Sing A Song For Me
Rootdown - Soulfood Music
October 23, 2009
from 5 (excellent) to 1 (poor)|
|Vocals : 5||Backing : 4/5||Production : 5||Sound quality : 5||Sleeve : 4|
Zürich, Switzerland based Lee Everton is the first English language artist who has been
added to Rootdown Records' artist roster that already contained artists
like Nosliw, Mono & Nikitaman, Nattyflo and Maxim. Lee Everton instead of using (Rootdown Records' co-founder and in house producer Thilo 'Teka' Jacks') established roots (or dancehall) riddims
creates his own riddim style, the 'Slingstyle
Riddim'. This 'Slingstyle' approach is the foundation for the backing of his singer-songwriter reggae,
leaving lots of space once more for his beautiful melodies and intense lyrics on this extremely
impressive follow up to his debut album "Inner Exile". From his early teenage days Lee Everton has been
fascinated by black music, searching for the right song and the perfect sound he traveled to Jamaica when he
was 18 to spend a year at the Jamaican School of Music in Kingston.|
The sessions with musicians from all over the Caribbean had a lasting impact on him. Working later at the Quad Recording Studios in NYC he assisted sessions with Alicia Keys, Kanye West and Celia Cruz. Only a couple of years ago he attended a workshop for songwriters in Los Angeles where he met successful songwriter Penny Framstad who offered him to coach him on two of his songs, a chance he took gladly. Turning point in his life however was a car accident that he survived mainly uninjured but which made him more reflective and sensitive. With all these experiences under his belt he started experimenting with new riddims trying to create a new own sound that he new found in his 'Slingstyle' approach that was prominently featured on his cricically acclaimed debut album two years ago "Inner Exile" and again now on this sophomore album "Sing A Song For Me".

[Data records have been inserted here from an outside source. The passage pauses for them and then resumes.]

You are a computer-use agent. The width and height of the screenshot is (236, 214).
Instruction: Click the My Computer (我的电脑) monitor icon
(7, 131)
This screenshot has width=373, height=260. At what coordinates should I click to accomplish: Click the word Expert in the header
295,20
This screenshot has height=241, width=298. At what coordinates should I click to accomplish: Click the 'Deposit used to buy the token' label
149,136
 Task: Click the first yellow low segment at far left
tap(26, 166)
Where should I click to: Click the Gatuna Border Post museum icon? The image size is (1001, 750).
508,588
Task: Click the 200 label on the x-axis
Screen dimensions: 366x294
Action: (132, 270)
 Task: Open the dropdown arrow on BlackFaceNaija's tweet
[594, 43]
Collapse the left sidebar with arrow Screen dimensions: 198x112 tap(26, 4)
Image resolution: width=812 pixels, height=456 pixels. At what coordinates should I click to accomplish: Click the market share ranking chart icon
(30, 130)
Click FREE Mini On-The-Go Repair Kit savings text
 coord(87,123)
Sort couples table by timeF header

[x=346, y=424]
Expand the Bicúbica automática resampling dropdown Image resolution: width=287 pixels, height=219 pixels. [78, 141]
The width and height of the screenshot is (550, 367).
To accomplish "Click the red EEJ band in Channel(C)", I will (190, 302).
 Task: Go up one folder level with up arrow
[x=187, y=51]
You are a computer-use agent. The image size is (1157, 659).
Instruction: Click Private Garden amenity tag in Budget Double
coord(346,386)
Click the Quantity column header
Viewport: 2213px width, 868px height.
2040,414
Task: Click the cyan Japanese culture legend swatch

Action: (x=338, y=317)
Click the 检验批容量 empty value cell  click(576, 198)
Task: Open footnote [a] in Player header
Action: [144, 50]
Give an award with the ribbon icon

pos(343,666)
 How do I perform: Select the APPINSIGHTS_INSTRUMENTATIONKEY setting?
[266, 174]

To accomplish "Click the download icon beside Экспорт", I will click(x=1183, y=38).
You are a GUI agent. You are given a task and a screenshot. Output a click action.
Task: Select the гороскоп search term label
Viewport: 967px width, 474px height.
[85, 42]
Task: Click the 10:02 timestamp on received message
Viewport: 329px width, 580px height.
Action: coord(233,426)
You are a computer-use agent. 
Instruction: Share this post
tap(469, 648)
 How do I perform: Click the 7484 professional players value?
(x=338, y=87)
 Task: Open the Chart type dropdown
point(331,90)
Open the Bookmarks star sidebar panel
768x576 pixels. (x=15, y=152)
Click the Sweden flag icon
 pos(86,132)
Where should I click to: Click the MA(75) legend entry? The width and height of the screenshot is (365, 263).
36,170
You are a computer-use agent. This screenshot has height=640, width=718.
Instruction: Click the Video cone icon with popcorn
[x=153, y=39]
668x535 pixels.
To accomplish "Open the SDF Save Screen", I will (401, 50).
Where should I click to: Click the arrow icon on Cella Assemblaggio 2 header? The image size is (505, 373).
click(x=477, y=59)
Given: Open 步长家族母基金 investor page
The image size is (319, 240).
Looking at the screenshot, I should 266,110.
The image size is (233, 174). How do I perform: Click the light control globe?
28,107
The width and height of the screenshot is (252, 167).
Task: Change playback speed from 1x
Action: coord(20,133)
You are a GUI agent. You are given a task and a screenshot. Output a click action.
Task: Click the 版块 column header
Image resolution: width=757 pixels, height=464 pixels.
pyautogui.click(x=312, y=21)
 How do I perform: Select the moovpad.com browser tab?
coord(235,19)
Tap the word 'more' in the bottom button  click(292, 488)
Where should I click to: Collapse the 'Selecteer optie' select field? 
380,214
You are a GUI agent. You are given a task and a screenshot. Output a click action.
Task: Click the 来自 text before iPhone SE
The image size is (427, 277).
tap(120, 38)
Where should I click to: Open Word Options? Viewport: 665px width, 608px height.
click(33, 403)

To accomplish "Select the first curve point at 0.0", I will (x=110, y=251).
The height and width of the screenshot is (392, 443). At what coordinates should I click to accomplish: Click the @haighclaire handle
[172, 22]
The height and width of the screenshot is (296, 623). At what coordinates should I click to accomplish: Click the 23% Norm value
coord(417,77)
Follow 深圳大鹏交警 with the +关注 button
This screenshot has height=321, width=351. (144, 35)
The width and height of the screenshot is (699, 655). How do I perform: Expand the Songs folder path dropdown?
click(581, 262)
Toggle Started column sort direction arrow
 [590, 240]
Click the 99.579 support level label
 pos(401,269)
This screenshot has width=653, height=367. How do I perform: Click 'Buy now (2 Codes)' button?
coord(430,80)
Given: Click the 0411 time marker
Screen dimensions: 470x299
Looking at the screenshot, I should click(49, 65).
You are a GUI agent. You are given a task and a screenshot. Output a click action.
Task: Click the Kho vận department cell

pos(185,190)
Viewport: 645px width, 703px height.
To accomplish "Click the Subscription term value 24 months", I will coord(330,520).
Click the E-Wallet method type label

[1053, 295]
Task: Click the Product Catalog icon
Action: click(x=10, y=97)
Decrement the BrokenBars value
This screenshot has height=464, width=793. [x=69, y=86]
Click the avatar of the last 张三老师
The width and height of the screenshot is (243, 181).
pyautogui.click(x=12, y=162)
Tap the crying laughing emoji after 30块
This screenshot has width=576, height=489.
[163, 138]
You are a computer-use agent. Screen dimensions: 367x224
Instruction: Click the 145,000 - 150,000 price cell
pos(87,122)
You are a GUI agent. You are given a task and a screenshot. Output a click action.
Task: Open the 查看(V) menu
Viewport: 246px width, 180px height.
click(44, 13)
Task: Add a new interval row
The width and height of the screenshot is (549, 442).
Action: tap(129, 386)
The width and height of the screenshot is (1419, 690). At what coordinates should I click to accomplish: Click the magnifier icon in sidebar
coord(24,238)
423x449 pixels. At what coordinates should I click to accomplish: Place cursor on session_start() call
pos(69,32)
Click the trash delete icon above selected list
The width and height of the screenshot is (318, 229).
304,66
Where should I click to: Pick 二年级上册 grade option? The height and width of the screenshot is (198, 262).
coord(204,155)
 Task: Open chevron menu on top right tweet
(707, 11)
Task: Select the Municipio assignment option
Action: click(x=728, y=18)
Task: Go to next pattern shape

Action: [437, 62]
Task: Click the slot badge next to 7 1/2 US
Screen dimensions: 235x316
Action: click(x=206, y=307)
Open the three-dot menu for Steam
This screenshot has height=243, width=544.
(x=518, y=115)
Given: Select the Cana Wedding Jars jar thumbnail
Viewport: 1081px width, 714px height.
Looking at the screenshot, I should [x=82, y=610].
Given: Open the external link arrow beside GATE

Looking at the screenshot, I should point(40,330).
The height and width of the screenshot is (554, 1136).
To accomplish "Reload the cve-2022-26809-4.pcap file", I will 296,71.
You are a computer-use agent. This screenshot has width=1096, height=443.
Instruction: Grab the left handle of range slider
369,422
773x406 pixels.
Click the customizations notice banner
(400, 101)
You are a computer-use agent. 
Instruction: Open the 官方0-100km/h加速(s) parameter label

This second album opens with the lead off single and despite my for regular readers of my reviews well-known dislike of rocking guitars, for some reason it seems to work on this song in which Lee Everton proclaims that he wants to stay with his girl, but warns her "Don't Make It Too Hard". What really strikes me is that (We'll get to that later) despite all the comparisons that have been made about Lee Everton's singing, never has Mark Knopfler been mentioned yet, but on several songs of this album Lee's delivery clearly resembles it. Beautiful horn and organ riffs and stabs (and of course Lee's own guitar) truly embellish the wonderful "A Little Light", followed by a brilliant take on Bob Dylan's "If Not For You" that is a true gem. Then Lee sings the beautiful acoustic guitar sailor's ballad "I Want To Hold On" that is a truly heartfelt tearjerker, before he rides the rootsy reggae riddim backing his farewell to the former lover that he doesn't need no more "Cry For Me" and the very soulful beats of his rebellious song "I Got To Keep On Moving".
Bob Dylan isn't the only great songwriter that gets covered on this album, as Lee Everton also delivers a very nice version of Tom Waits' "Anywhere I Lay My Head", followed by the magnificent love-song "You Still Got A Hold On Me", a ballad about everlasting love and its counterpart about short-term pleasures "I Need You Tonight" with its beautiful horns-arrangement. "Count On Me" is a superb song, not only because of the great lyrics saying sorry and the way these are delivered, but also because the riddim sounds like a jazzy version of Bob Marley & the Wailers' "Thank You Lord". And talking about superb, that certainly applies to the way this albums is closed with "Lullaby" with its immediately recognizable opening line i know i wasn't an easy child, one of the greatest tributes to mothers in recent years (and yes, I've heard my share of those during the last couple of years). Lee Everton succeeds with "Sing A Song For Me" in delivering a second album that even surpasses his great debut!